→ DATA ENTRIES:

——

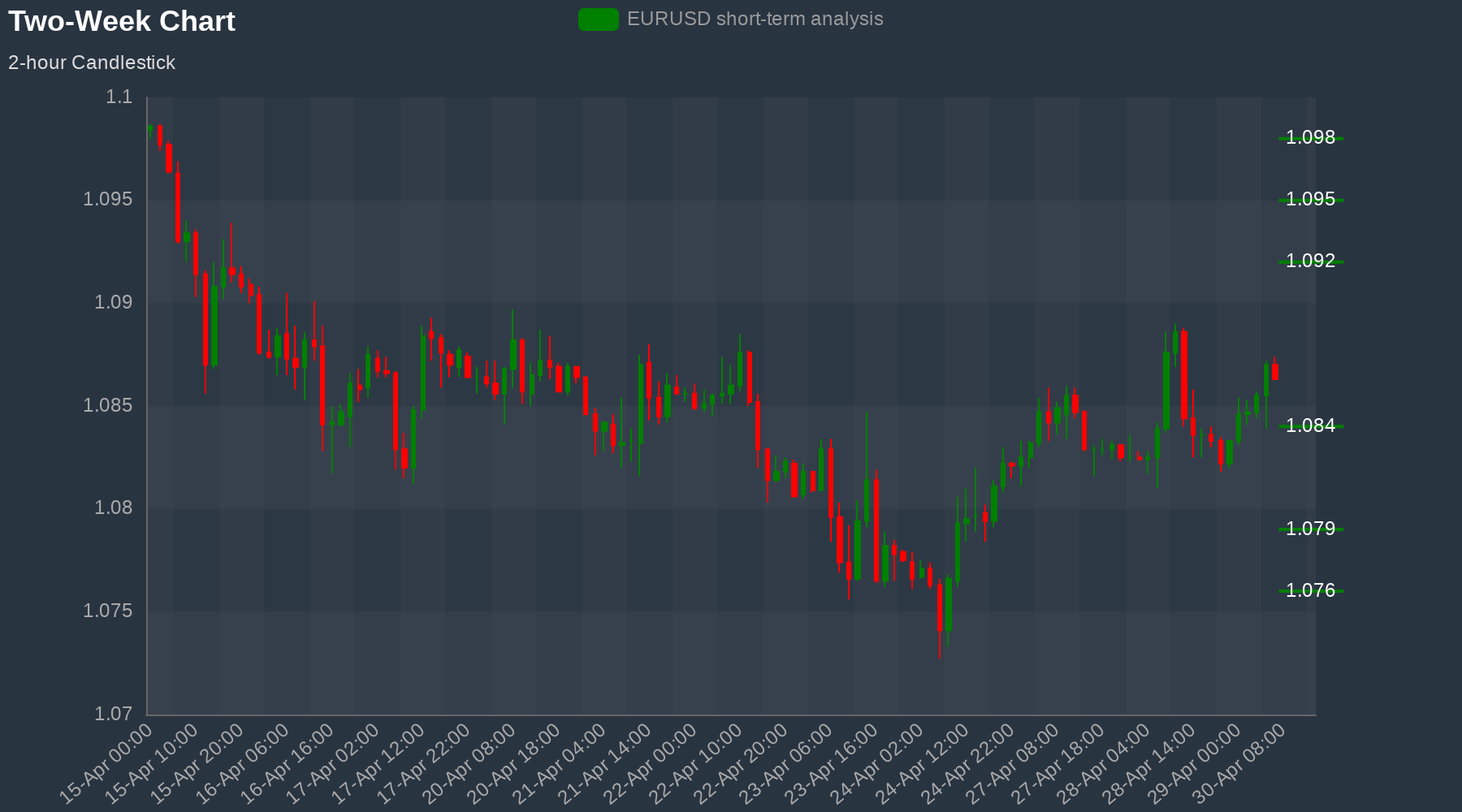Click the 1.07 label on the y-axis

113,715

——

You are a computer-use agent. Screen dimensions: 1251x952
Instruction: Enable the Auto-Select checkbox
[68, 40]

——

→ WHAT IS EXPECTED: Which of the lines above contain the string "Select"? Pull out each one and copy it in full.

→ RESULT:
Instruction: Enable the Auto-Select checkbox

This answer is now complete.